Médica atuou na Casa de Saúde de Santos entre setembro de 2009 e junho de 2016.

O hospital Casa de Saúde de Santos, no litoral de São Paulo, foi condenado a pagar verbas trabalhistas no valor de R$ 553 mil à uma médica ginecologista obstetra. A sentença é do juiz Wildner Izzi Pancheri, da 5ª Vara do Trabalho de Santos. A médica atuou no hospital entre setembro de 2009 e junho de 2016.

A médica ginecologista e obstetra prestou serviços por intermédio da Cooperativa Santista de Médicos. Depois, ela atuou por meio de uma empresa registrada no nome dela. A profissional foi afastada do cargo por um mês em junho de 2016 e demitida em julho. Por decisão do hospital, o vínculo foi encerrado sem que houvesse justa causa.

Dois anos depois, ela entrou com uma ação contra a instituição alegando que trabalhou sem o devido registro. O advogado Alexandre Correia, que defende a médica, explica que, apesar dos contratos de prestação de serviços celebrados, havia relação empregatícia entre ela e a Casa de Saúde.

Segundo o processo, tanto como cooperada como titular de pessoa jurídica, a prestação de serviços sempre ocorreu do mesmo modo. A médica estava sujeita ao dever de assiduiedade e chegou a ser punida funcionalmente. Ela foi suspensa, ou seja, não pôde laborar e, permaneceu um tempo sem a correlata remuneração, o que revelou que a instituição era parte subordinante na execução do contrato de trabalho e a médica, a subordinada.

As alegações de vínculo empregatício apresentadas pelo advogado da médica em sua petição inicial foram confirmadas nas declarações prestadas em juízo por um representante do próprio hospital, conforme destacou o juiz Wildner Izzi Pancheri, da 5ª Vara do Trabalho de Santos.

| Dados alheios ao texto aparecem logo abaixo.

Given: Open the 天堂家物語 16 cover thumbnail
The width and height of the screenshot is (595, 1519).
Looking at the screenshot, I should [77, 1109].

Diante desse quadro, o juiz declarou que existiu um autêntico vínculo empregatício entre as partes. Pancheri entendeu que, considerando o princípio da continuidade da relação empregatícia, a médica foi despedida abrupta e imotivadamente.

A 6ª Turma do Tribunal Regional do Trabalho da 2ª Região negou provimento ao pedido do hospital para reformar a decisão de primeiro grau e afastar o reconhecimento do vínculo de emprego. O colegiado acolheu o requerimento do advogado da ginecologista para que fosse acrescido à condenação o pagamento de adicional de insalubridade em grau médio, com reflexos em férias, 13º salário, aviso prévio, FGTS e indenização sobre o FGTS.

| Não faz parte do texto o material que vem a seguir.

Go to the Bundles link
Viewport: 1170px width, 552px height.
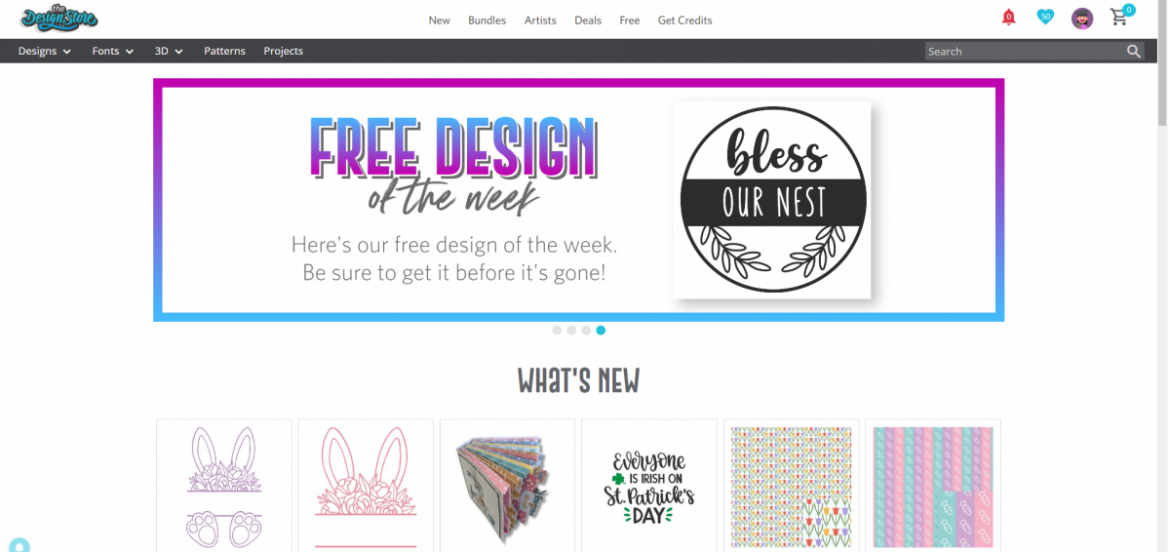487,20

A Casa de Saúde tentou interpor recurso perante o Tribunal Superior do Trabalho (TST), que foi negado pelo desembargador Rafael Edson Pugliese Ribeiro, do TRT da 2ª Região. O hospital ainda interpôs agravo de instrumento, mas o ministro Ives Gandra da Silva Martins Filho, do TST, manteve a decisão.

Por meio de nota, o Hospital Casa de Saúde disse que entende que não havia vínculo trabalhista entre a médica citada e o hospital, porém, respeita a decisão judicial, mesmo não concordando com a mesma.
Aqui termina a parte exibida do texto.